(Stored data)
▼▼▼
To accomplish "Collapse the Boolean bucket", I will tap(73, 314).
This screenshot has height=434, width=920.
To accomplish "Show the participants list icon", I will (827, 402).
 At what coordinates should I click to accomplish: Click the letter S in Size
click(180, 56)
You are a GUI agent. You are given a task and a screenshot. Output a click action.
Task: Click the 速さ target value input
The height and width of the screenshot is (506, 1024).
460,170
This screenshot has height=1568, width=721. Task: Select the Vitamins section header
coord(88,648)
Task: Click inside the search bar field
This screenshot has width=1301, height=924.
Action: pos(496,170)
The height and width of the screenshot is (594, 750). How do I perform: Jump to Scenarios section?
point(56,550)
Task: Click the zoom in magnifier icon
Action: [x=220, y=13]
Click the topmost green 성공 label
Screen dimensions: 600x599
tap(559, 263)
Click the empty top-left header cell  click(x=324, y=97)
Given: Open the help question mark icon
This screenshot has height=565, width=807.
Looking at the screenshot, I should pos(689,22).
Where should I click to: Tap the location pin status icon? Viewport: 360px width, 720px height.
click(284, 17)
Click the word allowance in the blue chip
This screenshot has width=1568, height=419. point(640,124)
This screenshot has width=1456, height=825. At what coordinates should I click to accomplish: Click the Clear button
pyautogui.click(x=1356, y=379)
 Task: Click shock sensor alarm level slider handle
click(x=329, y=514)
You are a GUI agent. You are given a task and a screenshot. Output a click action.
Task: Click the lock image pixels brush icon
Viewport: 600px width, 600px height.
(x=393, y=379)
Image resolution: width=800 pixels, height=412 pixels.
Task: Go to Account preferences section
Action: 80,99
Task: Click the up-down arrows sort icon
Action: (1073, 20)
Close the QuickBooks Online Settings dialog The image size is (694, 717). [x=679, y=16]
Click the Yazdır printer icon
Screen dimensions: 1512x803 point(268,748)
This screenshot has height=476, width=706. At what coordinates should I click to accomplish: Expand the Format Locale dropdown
▲▲▲
(Aim of the exercise) Would you quote, exactly and only, the lines from the one containing "This screenshot has height=565, width=807." to the end of the entries?

(Answer below)
This screenshot has height=565, width=807.
Looking at the screenshot, I should pos(689,22).
Where should I click to: Tap the location pin status icon? Viewport: 360px width, 720px height.
click(284, 17)
Click the word allowance in the blue chip
This screenshot has width=1568, height=419. point(640,124)
This screenshot has width=1456, height=825. At what coordinates should I click to accomplish: Click the Clear button
pyautogui.click(x=1356, y=379)
 Task: Click shock sensor alarm level slider handle
click(x=329, y=514)
You are a GUI agent. You are given a task and a screenshot. Output a click action.
Task: Click the lock image pixels brush icon
Viewport: 600px width, 600px height.
(x=393, y=379)
Image resolution: width=800 pixels, height=412 pixels.
Task: Go to Account preferences section
Action: 80,99
Task: Click the up-down arrows sort icon
Action: (1073, 20)
Close the QuickBooks Online Settings dialog The image size is (694, 717). [x=679, y=16]
Click the Yazdır printer icon
Screen dimensions: 1512x803 point(268,748)
This screenshot has height=476, width=706. At what coordinates should I click to accomplish: Expand the Format Locale dropdown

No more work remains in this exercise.